2. tokens(terms) takes a dictionary and tokenizes the values using the NLTK's WordPunctTokenizer(). It currently writes the tokenized lists back into the same dictionary; I'm planning to change that. I'll also try to think of a more apt name for this function.
(Question: Is context information lost when the strings are tokenized?)
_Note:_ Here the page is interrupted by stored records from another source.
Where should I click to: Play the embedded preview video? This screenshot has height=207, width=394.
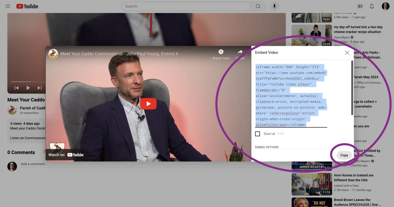coord(148,104)
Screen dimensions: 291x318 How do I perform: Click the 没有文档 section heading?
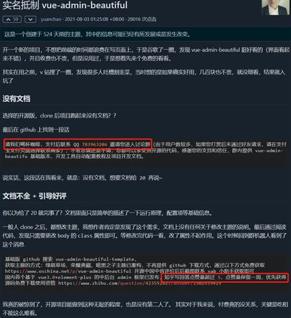[x=17, y=99]
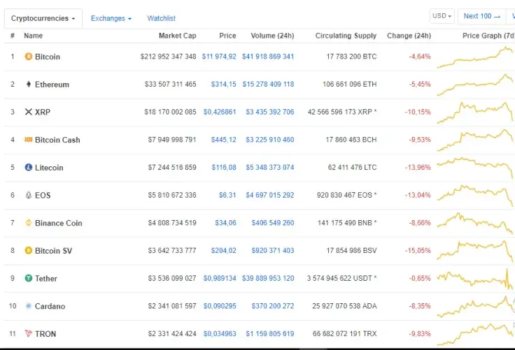515x350 pixels.
Task: Click the Tether logo icon
Action: [x=29, y=278]
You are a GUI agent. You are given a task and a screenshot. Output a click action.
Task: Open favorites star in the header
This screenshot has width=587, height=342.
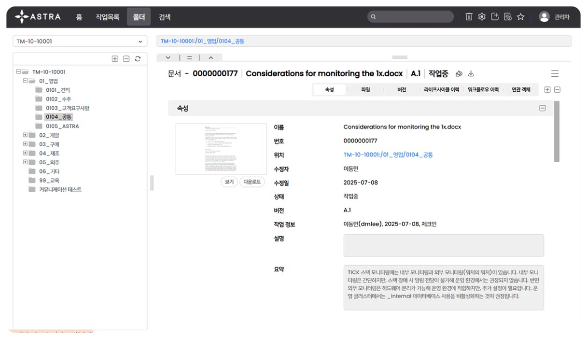coord(520,17)
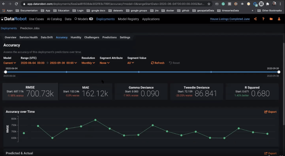Change Resolution using the Monthly dropdown

pyautogui.click(x=88, y=63)
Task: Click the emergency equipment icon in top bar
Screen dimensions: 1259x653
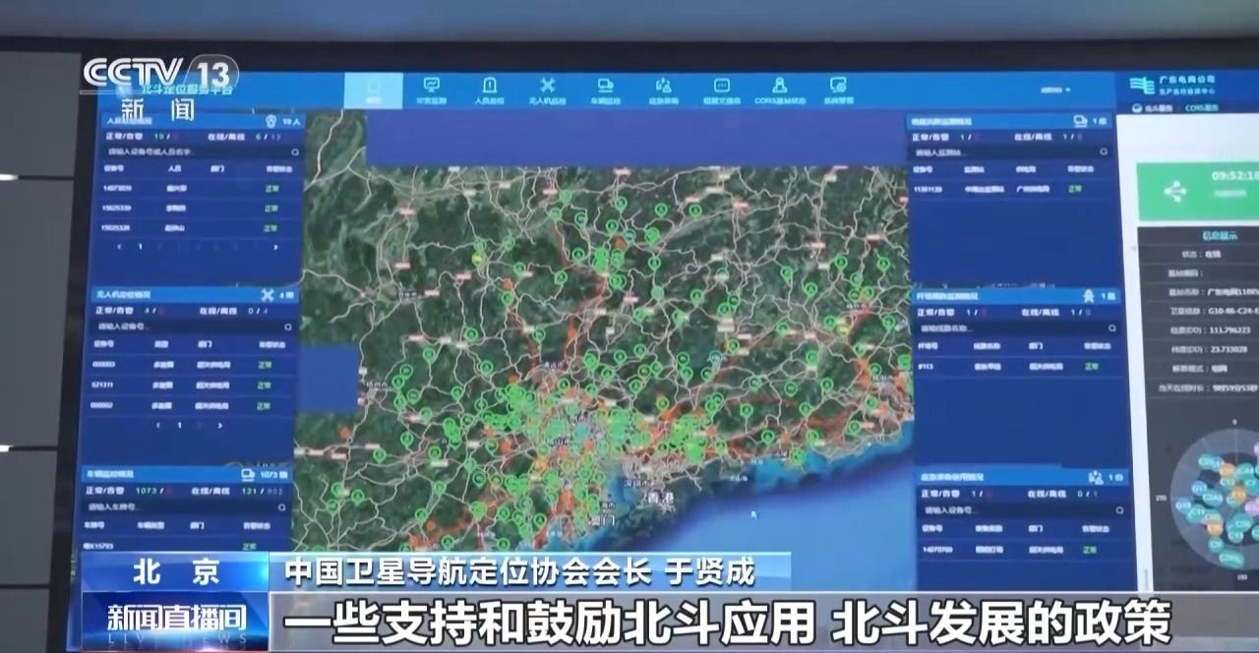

All in all, this is moving along a little bit slowly so far, because I haven't used Python in a long time. There's a lot of going and looking things up. As I get a better feel of it, chances are I'll come back to this early code and take advantage of more of the functionality, instead of looping through everything.

Friday, June 12, 2009

This week, I've been putting together some Python code to extract the fields and descriptions from the FGDC bio standard, which can be found here:

http://www.nbii.gov/images/uploaded/151871_1162508205217_BDP-workbook.doc

It takes terms in this format:

1.2.3 Term -- description blah blah blah
Type: type
Short Name: shortname

and writes a text file in this format:

term = "Term"
description = " description blah blah blah
Type: type
Short Name: shortname
"

This is the same output format as Namrata uses, where the term name and description are enclosed in quotes.

The bio elements in FGDC begin with BDP1.2.3 instead of 1.2.3, so I'll take that into account in the code before committing it to SVN.

--------- HOWEVER --------
So far, I haven't written in a way to preserve the hierarchy. The numbering 1.2.3 alludes to it, but the actual names of the levels are given in diagrams of the FGDC standard. Not sure if there's a(n easy) way to automatically pull out that information. Ideas are welcome.

Otherwise, I'll probably store that information in the code itself and access it as needed, for the sake of having it working soon with the current standard at least.

UPDATE: Committed to SVN.

Monday, May 25, 2009

First post of the coding period....

Got a blog set up. I think it'll be interesting to keep the code log online, rather than a text file on my computer.

Here's what I've done so far:
1. Wrote an abstract for the VDC wiki.
2. Tried to get started with Subversion, with very little luck. Looks like the computer can't find the installed software.
3. Made a blog!
4. Learned how to spell Albuquerque.
5. Installed the Natural Language Toolkit

TO DO:
1. Keep trying to figure out Subversion
2. Remember how PYTHON works (after 2 years of using R exclusively... hmm...)
3. Play with the Natural Language toolkit.
4. Get some scheduling done.
5. Work on presentation for Albuquerque.